§ Mr. Hawes
wished to know from the right hon. Gentleman the Chancellor of the Exchequer, whether it were his intention to renew the committee on the subject of the Post-office; and whether certain papers ordered by the committee would be laid on the Table of the House? Also, whether a paragraph which he had seen in the papers, and which stated that the whole of the revenue derived from the Post-office was to be applied to carry out certain improvements in that department, was correct?
§ The Chancellor of the Exchequer
said, he did not see any necessity for moving for a renewal of the Post-office committee. He had no objection to lay any returns moved for by the committee, as far as it was possible, on the Table of the House. He had seen in the papers the letters referred to, but, he believed, that it was not in his power to produce them. They were principally letters addressed by the Chancellor of the Exchequer to Mr. Hill, and by that gentleman to the Chancellor of the Exchequer.

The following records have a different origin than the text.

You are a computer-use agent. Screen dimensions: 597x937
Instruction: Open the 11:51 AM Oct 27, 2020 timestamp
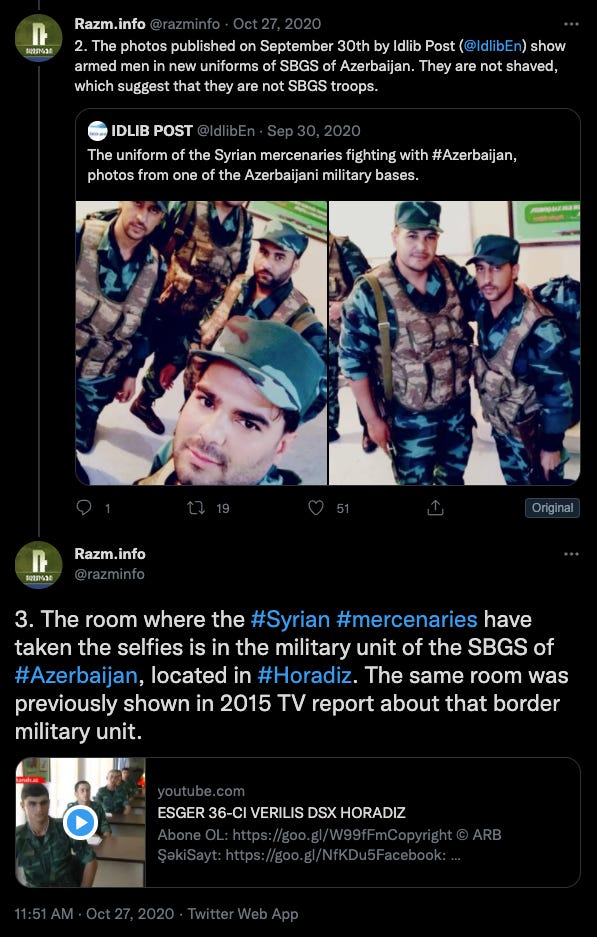tap(94, 914)
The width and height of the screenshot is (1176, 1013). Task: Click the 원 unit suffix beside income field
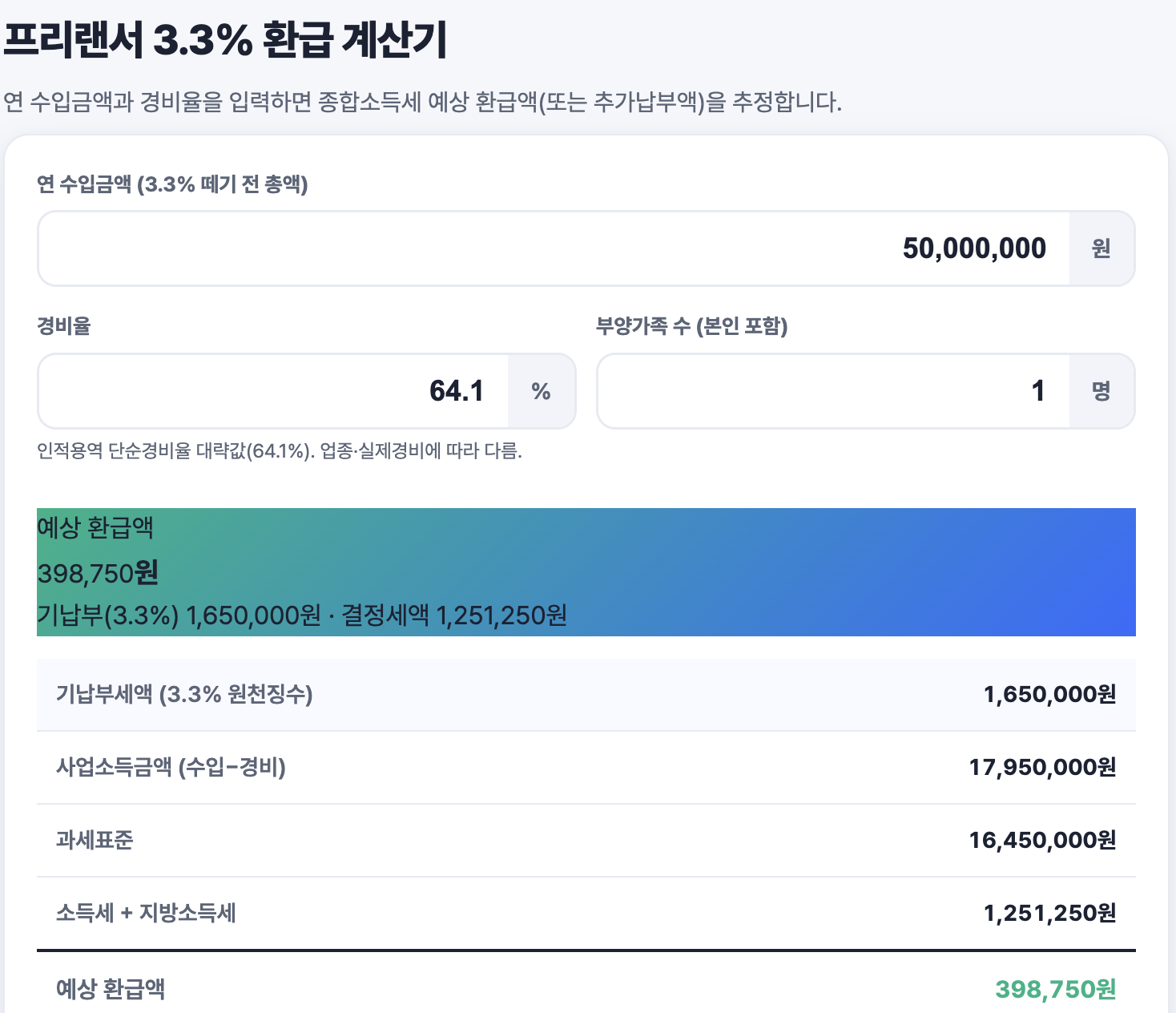click(x=1101, y=248)
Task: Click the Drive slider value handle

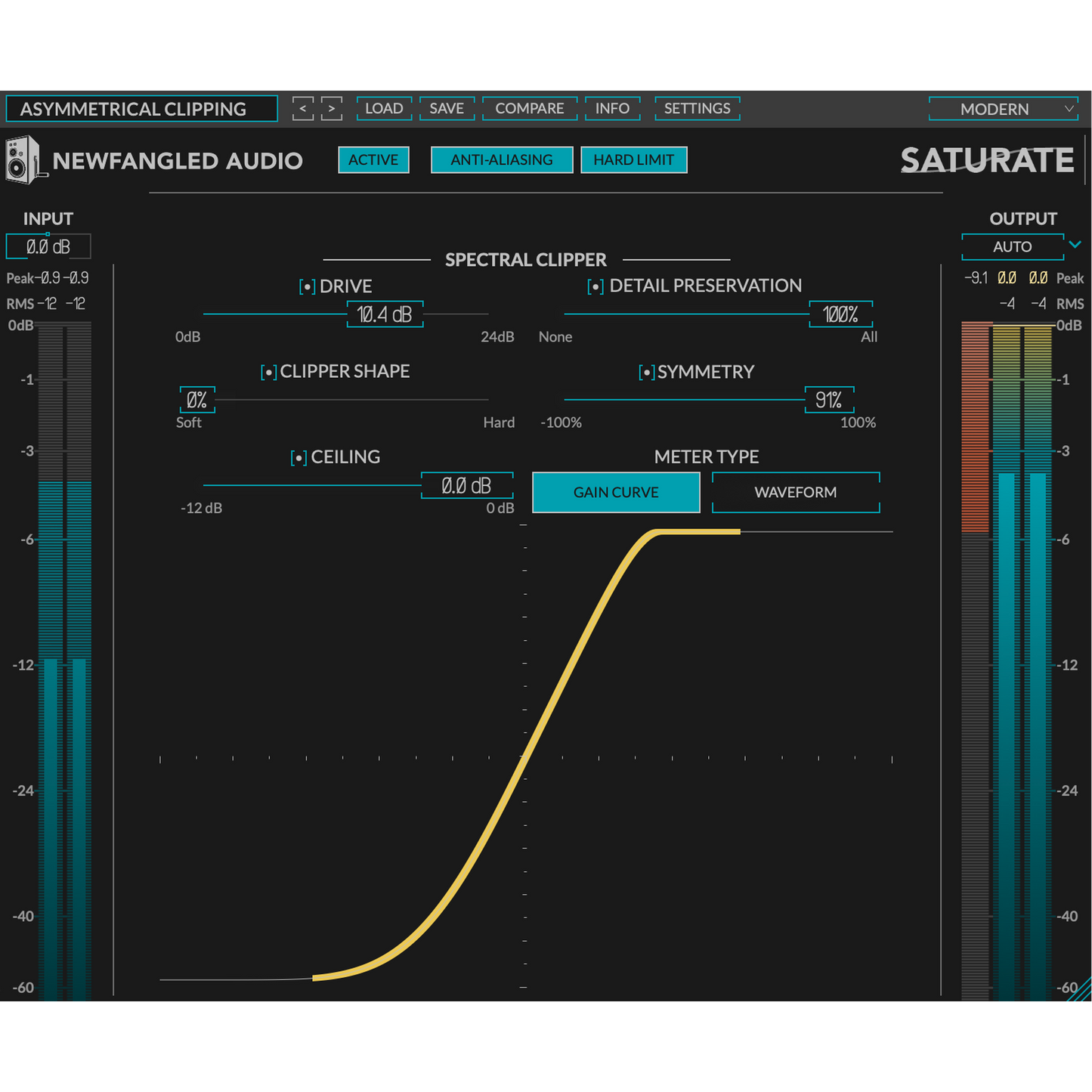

Some of them were private communications, and were consequently papers of which, in many instances, copies would riot be kept, and therefore, as regarded himself, it would be very difficult to obtain them, and with reference to his predecessor, he could not, of course, undertake to produce the correspondence of that right hon. Gentleman. With re- 231 spect to any returns relating to the Post-office, there could be no difficulty whatever in getting all the information desired. As to the paragraph referred to, stating that he was about to give up the surplus revenue to carry on improvements in the Post-office, he could only say, that he did not know the source from which it emanated—certainly not from himself.